I have always considered Senator Orrin Hatch of Utah one of the smarmiest politicians who has ever served in Congress. His recent fluffing of Donald Trump was gag-inducing:
“This president hasn’t even been in office for even a year and look at all the things that he’s been able to get done by sheer will in many ways,” he said. “I just hope that we all get behind him every way we can and we’ll get this country turned around in ways that will benefit the whole world, but above all benefit our people.”
He said Trump, “who I love and appreciate so much,” is on track for one of the greatest presidencies in history.
“We’re going to make this the greatest presidency that we’ve seen,” he said, adding. “Maybe ever.”
Apparently this was not just too much for us, but for the editors of the Salt Lake Tribune as well.
The paper does its own version of Time‘s “person of the year.” The editors select the Utahn of the year, the label being assigned to “the Utahn who, over the past 12 months, has done the most. Has made the most news. Has had the biggest impact. For good or for ill.”
The Tribune editors delivered a lump of coal to Sen.

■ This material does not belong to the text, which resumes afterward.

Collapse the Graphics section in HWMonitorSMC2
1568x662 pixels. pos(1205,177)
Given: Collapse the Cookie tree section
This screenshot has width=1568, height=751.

Hatch on Christmas day. Why Orrin Hatch is Utahn of the Year:
The selection of Sen. Orrin G. Hatch as the 2017 Utahn of the Year has little to do with the fact that, after 42 years, he is the longest-serving Republican senator in U.S. history, that he has been a senator from Utah longer than three-fifths of the state’s population has been alive.
It has everything to do with recognizing:
- Hatch’s part in the dramatic dismantling of the Bears Ears and Grand Staircase-Escalante national monuments.

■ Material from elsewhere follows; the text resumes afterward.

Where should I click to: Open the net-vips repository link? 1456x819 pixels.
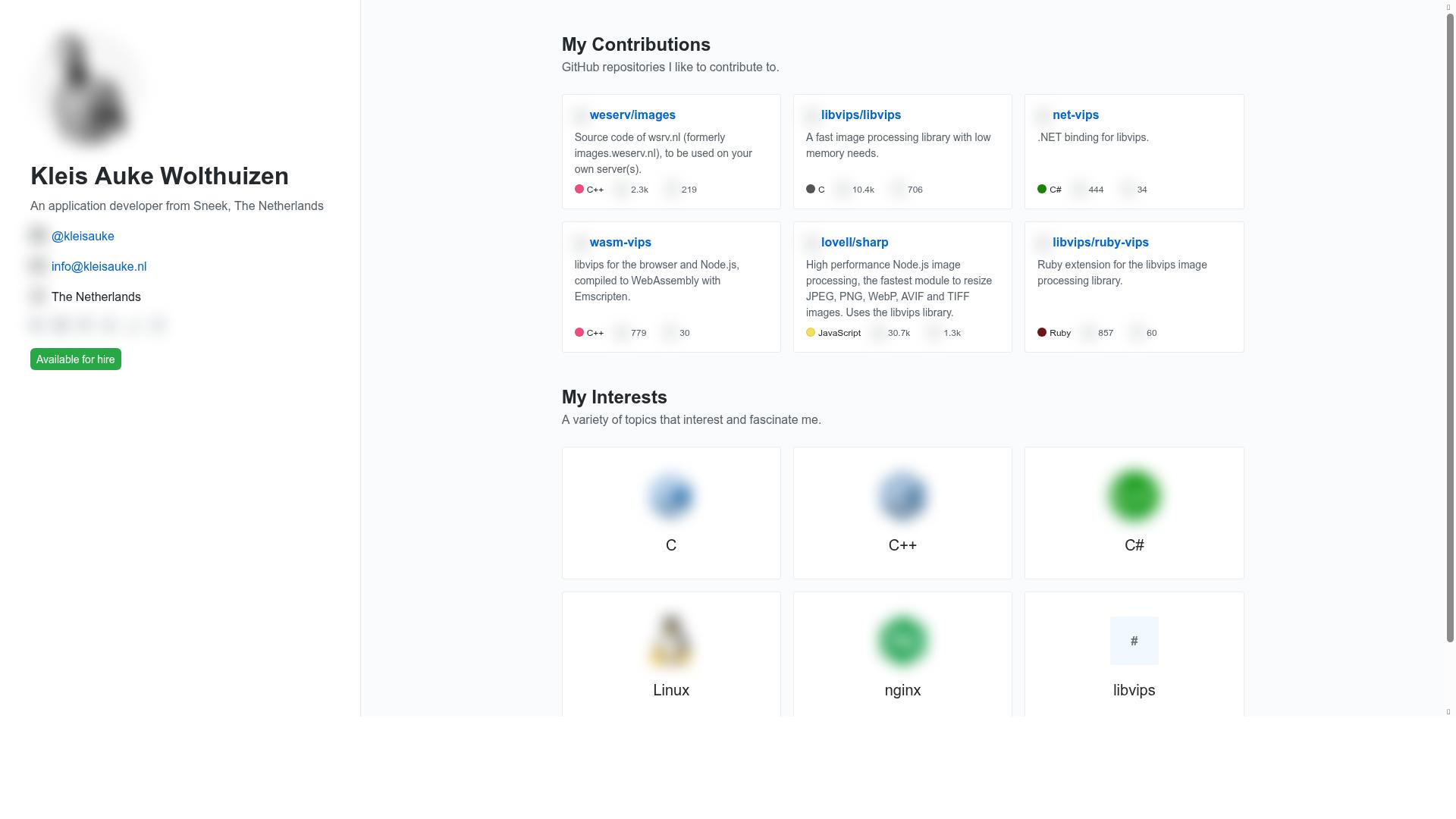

- His role as chairman of the Senate Finance Committee in passing a major overhaul of the nation’s tax code.
- His utter lack of integrity that rises from his unquenchable thirst for power.
Each of these actions stands to impact the lives of every Utahn, now and for years to come. Whether those Utahns approve or disapprove of those actions has little consequence in this specific recognition. Only the breadth and depth of their significance matters.